And the LORD God commanded the man, saying,
Of every tree of the garden thou mayest freely eat:
But of the tree of the knowledge of good and evil,
thou shalt not eat of it: for in the day that thou eatest thereof
thou shalt surely die.

God began to lose touch with Adam. He could see that Adam was lonely despite being close to himself. (Armstrong 1996 23). The LORD God is different from God. God has only a command "be fruitful and multiply" but the LORD God has a prohibition (Miles 30).

And the LORD God said,
It is not good that the man should be alone;
I will make him an help meet for him.

We finally reach the creation and naming of the animals by Adam, long after the creation of man. "Every thing that creepeth on the earth" is conspicuously absent. It was later said that this naming is what made Iblis jealous of Adam and led to the Heavenly Fall, so we have two Falls in one in this myth:

And out of the ground the LORD God formed every beast of the field,
and every fowl of the air; and brought them unto Adam to see what he would call them:
and whatsoever Adam called every living creature, that was the name thereof.

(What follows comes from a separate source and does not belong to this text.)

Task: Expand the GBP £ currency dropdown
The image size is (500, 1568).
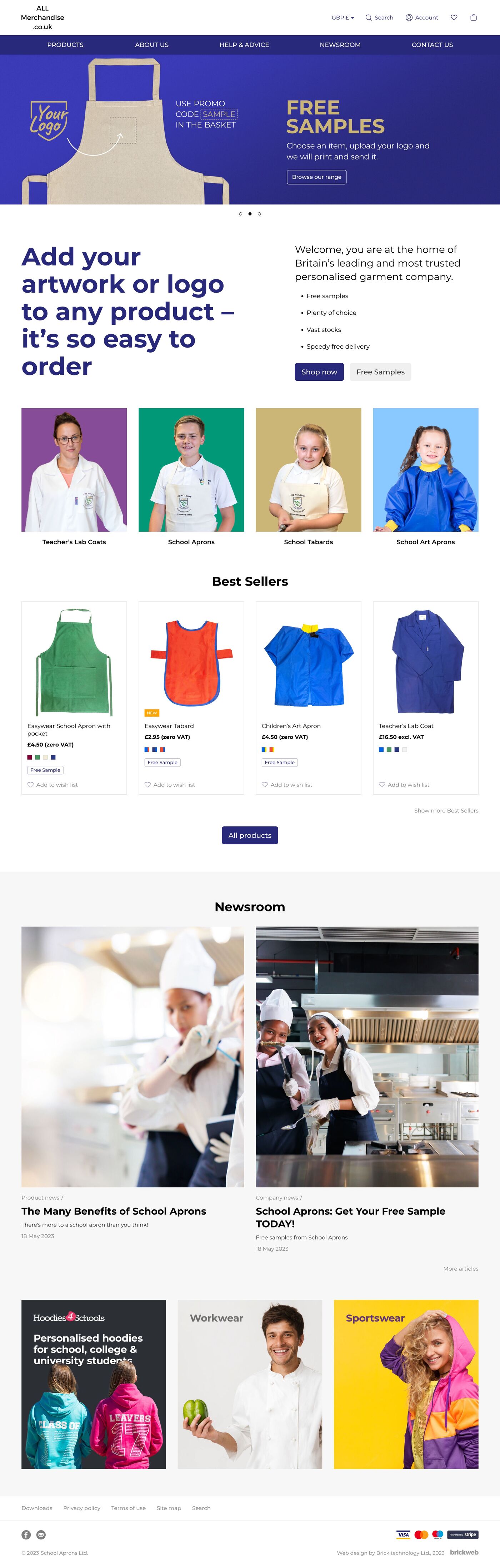Action: coord(343,17)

Eve generated from paternal Adam by the Father God
followed by the temptation (Willis)

Now the patriarchal imperative begins to bite. The female, even before original sin, is assigned the mere role of help meet, a domestic utility, although also a partner. Worse still, the female is a mere rib, an outgrowth of the male seed line, one step further from God's creation, which in the Malleus Maleficarum became the contrary twisted rib that symbolized woman's contrary evil nature:

but for Adam there was not found an help meet for him.
And the LORD God caused a deep sleep to fall upon Adam,
and he slept: and he took one of his ribs,
and closed up the flesh instead thereof;
And the rib, which the LORD God had taken from man,
made he a woman, and brought her unto the man.

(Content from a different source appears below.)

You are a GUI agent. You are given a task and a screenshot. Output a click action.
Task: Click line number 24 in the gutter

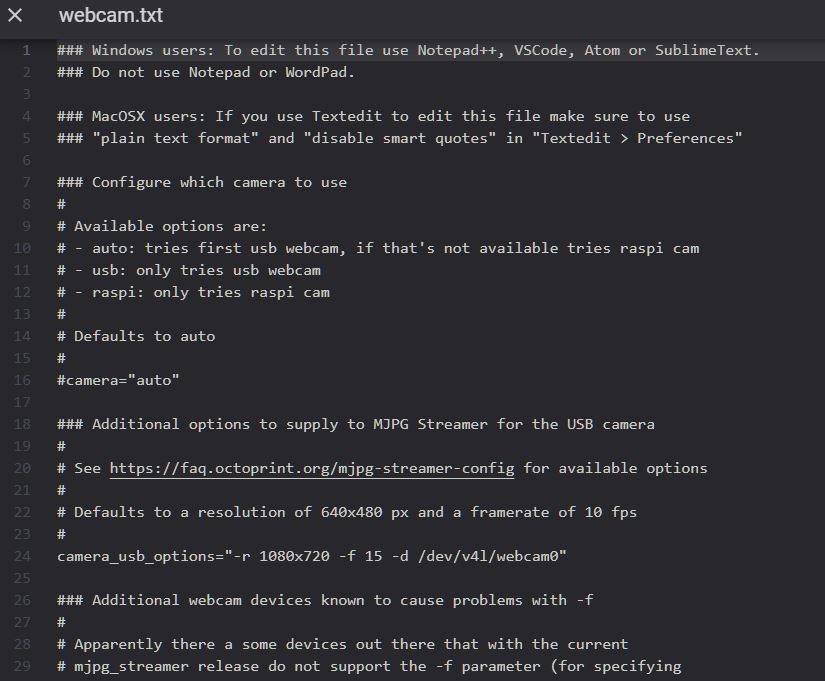(x=23, y=556)
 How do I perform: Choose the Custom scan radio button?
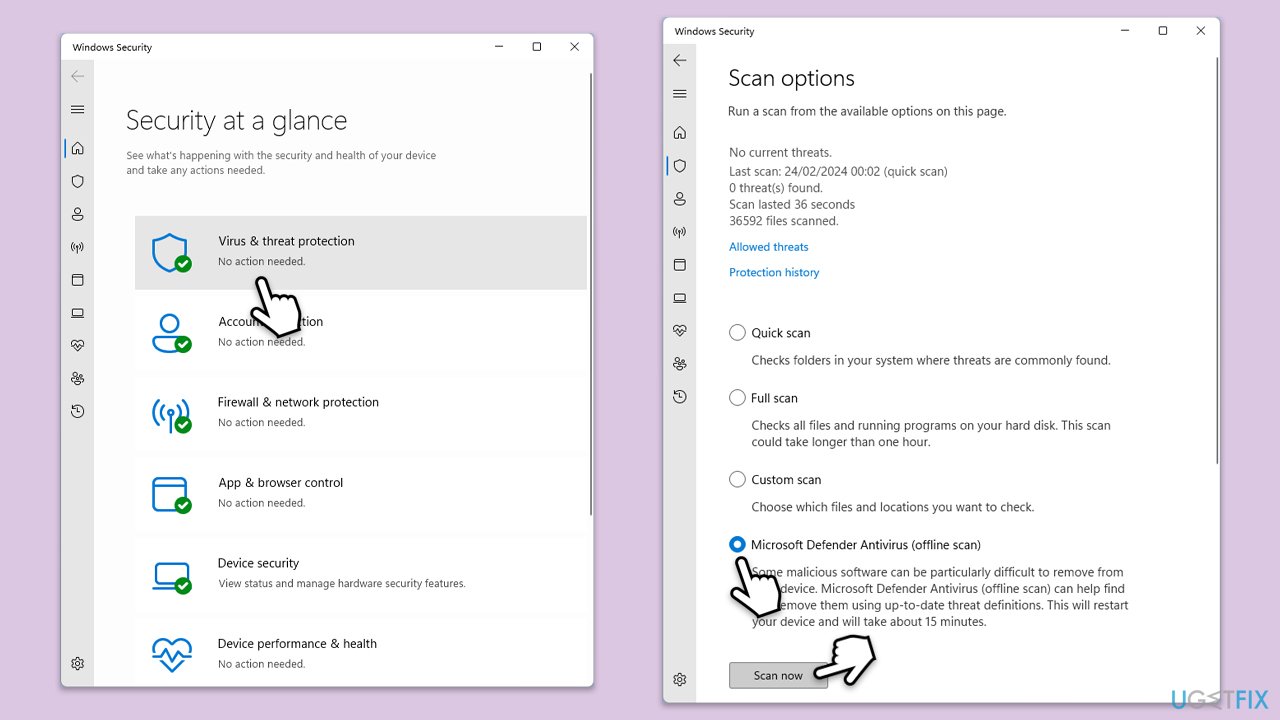[x=738, y=480]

At this point, in the midst of the oneness of the flesh, which itself is a poetic expression of sexual union, we see the patriarchal imperative enshrined. She is flesh of 'his' flesh and the bearer of 'his' seed line. But notice that, unlike the woman, the man still leaves his family to cleave unto her suggesting a continuing matrilocal custom, despite the patriarchal rhetoric. Since they were "not ashamed" it would appear that they did have a sexual relationship and that sex is not the origin of death after all, but the knowledge of good and evil is, although the Kaballah marks "flesh of my flesh" as the origin point of original sin. Adam is delighted, but does not express gratitude or acknowledgement towards the YHVH 'elohim (Miles 31).

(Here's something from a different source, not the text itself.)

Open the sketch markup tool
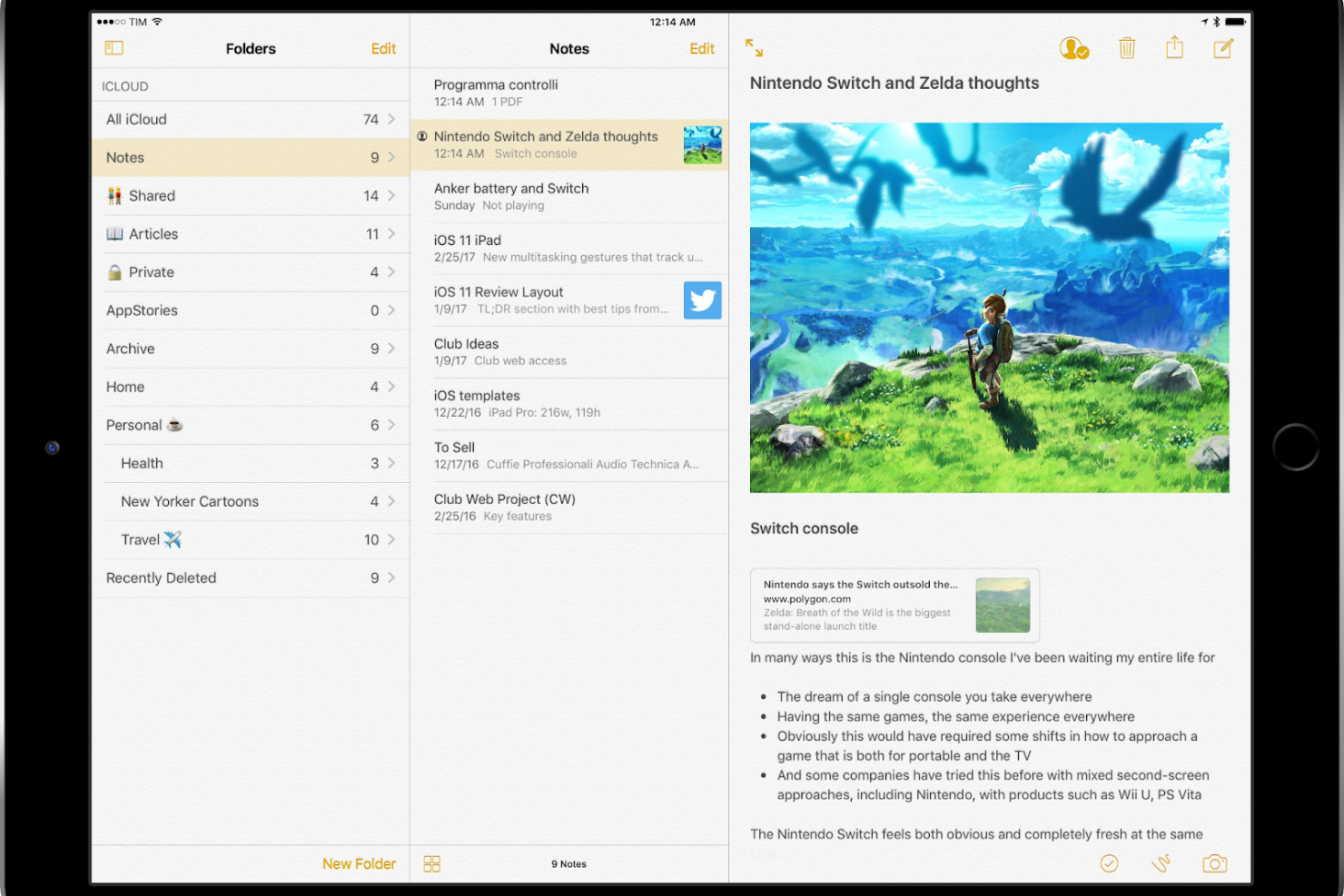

And Adam said this is now bone of my bones, and flesh of my flesh:
She shall be called woman because she was taken out of man.
Therefore shall a man leave his father and mother
and shall cleave unto his wife: and they shall be one flesh.
And they were both naked ... and were not ashamed.

The serpent now asks the woman "Has God forbidden any fruit?" The woman also does not know of two trees but only the taboo on "the tree in the midst". She is thus even more subtly deceived than Adam by God's 'forked tongue'. Is the serpent's ability a reflection on God's power, (Miles 33) or are the serpent and YHVH 'elohim mutual deceivers in this interrogation? Hermes, the messenger of the caduceus serpent, was a known liar. When people fell into silence and communication was broken, Greeks said "Hermes is passing" (Willis 145).

In noting that neither Eve, nor the Serpent were party to God's prohibition against Adam, for Eve was not then even created, Robin Lane Fox (26) quotes John Donne:

"T'was not forbidden to the snake
Nor her who was not then made"

"If the serpent is a liar, YHVH gets a sympathetic treatment: By planting the tree of life in the garden and not prohibiting its use, God apparently intended to give man the option of immortality, but man missed his chance by electing to eat of the other tree, which God had warned him not to touch under pain of immediate death: "for in the day that thou eatest thou shalt surely die." This suggests that the forbidden tree was really a tree of death, not [merely] of knowledge. ... Humanity, misled by the serpent, ate of the wrong tree and so forfeited the immortality which [the] benevolent Creator had designed for him." (Tribble 1973, 1978, Christ and Plaskow).

Karen Armstrong (1996) however highlights a different perspective, noting that the snake communicates well, suggesting in a sense he is humanity itself, questioning and rebelling, and suggesting hat Eve's unsolicited comment that they were "not even supposed to touch the tree" suggests she is developing her own creative interpretation of God's command. Certainly the serpent asks the archetypal question of natural inquiry "are any fruit forbidden?"

Hieronymous Bosch - Eden

Now the serpent was more subtil
than any beast of the field ...
and he said unto the woman "Hath God said
ye shall not eat of every tree of the garden?"
And the woman said unto the serpent,
We may eat of the fruit of the trees of the garden:
But of the fruit of the tree which is in the midst of the garden, God hath said, Ye shall not eat of it,
neither shall ye touch it, lest ye die.
And the woman said ... but the fruit of the tree
which is in the midst of the garden
God hath said ye shall not eat of it,
neither shall ye touch it lest ye die.

The wise serpent of course suggests Yahweh is hiding something from the pair and recommends they take the hidden fruit of knowledge which will make them even as gods. Eve is thus the "emblem of the human desire to embrace the world and ingest experience without restraint" (Armstrong 1996 29). This is the only way to affirm the ultimate relationship between the transcendent and the manifest And the serpent was wise and true for Adam, despite God's immediate death threat and his subsequent mortality, was to live for another thousand years (Gen 5:5).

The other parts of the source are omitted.